━━━ Input data ━━━

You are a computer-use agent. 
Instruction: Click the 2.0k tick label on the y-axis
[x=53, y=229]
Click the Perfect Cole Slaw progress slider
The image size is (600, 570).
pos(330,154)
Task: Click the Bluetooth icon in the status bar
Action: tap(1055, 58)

━━━

Beginning with the line that has "Instruction: Click the", set down each line through the last one above, exactly, and nothing else.

## Task output:
Instruction: Click the 2.0k tick label on the y-axis
[x=53, y=229]
Click the Perfect Cole Slaw progress slider
The image size is (600, 570).
pos(330,154)
Task: Click the Bluetooth icon in the status bar
Action: tap(1055, 58)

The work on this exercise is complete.